# Kubota ZD21 hydro rebuild



## fatjay (Dec 6, 2013)

I lost reverse, so I'm rebuilding the hydro. I think I've isolated the issue, one of hte surfaces that the rotating thing sits on is completely worn, and one of the rotating things is worn. Problem is I don't see P/N's for them on messicks, or the kubota site.

Anyone that can help, it'd be appreciated.


----------



## sixbales (May 18, 2011)

Howdy fatjay,

Wait till you see the bill for those pieces.....It's best if you are sitting down.....


----------



## fatjay (Dec 6, 2013)

I picked up the mower for 500$ originally only for the Diesel engine, but it was complete and only thing wrong was the left side didn't reverse. It's in great shape, so I figured I could see what it takes to fix it.


----------



## sixbales (May 18, 2011)

The ZD21 has a bad reputation for transmission problems. 

I bought a Kubota G1900 riding mower (new) years ago, diesel engine and hydrostat virtually indestructable. So what happens?? The frame broke in two at 1700 hrs. I welded it back together (didn't get it back together quite right). I use it as a spray rig today.


----------



## fatjay (Dec 6, 2013)

sixbales said:


> The ZD21 has a bad reputation for transmission problems.
> 
> I bought a Kubota G1900 riding mower (new) years ago, diesel engine and hydrostat virtually indestructable. So what happens?? The frame broke in two at 1700 hrs. I welded it back together (didn't get it back together quite right). I use it as a spray rig today.

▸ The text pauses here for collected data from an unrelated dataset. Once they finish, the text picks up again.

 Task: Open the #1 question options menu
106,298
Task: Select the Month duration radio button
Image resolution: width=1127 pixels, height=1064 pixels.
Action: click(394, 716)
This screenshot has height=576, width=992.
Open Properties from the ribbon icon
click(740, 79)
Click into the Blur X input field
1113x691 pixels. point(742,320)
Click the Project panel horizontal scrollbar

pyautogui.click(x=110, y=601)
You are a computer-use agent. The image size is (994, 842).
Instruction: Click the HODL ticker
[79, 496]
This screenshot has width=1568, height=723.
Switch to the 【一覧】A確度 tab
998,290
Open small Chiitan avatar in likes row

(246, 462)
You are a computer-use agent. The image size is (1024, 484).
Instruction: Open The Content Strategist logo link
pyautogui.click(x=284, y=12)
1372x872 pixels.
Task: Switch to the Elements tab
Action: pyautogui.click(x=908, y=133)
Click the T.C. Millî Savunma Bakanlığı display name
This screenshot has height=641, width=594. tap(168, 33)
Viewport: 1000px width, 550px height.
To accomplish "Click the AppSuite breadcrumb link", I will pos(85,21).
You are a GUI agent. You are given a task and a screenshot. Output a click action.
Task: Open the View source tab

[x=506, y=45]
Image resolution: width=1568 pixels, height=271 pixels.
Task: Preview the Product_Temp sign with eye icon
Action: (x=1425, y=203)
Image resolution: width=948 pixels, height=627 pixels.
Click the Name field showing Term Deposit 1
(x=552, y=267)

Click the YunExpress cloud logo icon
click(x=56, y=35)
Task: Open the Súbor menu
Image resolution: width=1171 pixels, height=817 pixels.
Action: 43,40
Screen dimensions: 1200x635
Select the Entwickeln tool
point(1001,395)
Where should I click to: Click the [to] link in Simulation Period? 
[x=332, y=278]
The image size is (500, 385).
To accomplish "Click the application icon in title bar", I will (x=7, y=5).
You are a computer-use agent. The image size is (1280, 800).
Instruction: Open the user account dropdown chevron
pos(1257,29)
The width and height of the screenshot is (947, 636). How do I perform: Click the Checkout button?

The hydro reservoir isn't large enough, so if mowing in steep hills they suck air and get wrecked. There is an add on reservoir that fixes the problem for 200 which I'll be adding as soon as I find the part that I need to rebuild. I just can't find it.


----------



## rhino (Jan 9, 2017)

The only way to get parts for it is to buy the entire assembly. Unless you know some body that has one with a blown engine in it or they wrecked it and you can buy it for parts.


----------



## sixbales (May 18, 2011)

Here is a salvage yard that has a ZD21 in salvage. Their comments.....Good engine, weak HST. The parts you need may be OK??

West Kentucky Tractor Parts
Kevil, Kentucky
Phone: (888) 349-6320


----------



## fatjay (Dec 6, 2013)

rhino said:


> The only way to get parts for it is to buy the entire assembly. Unless you know some body that has one with a blown engine in it or they wrecked it and you can buy it for parts.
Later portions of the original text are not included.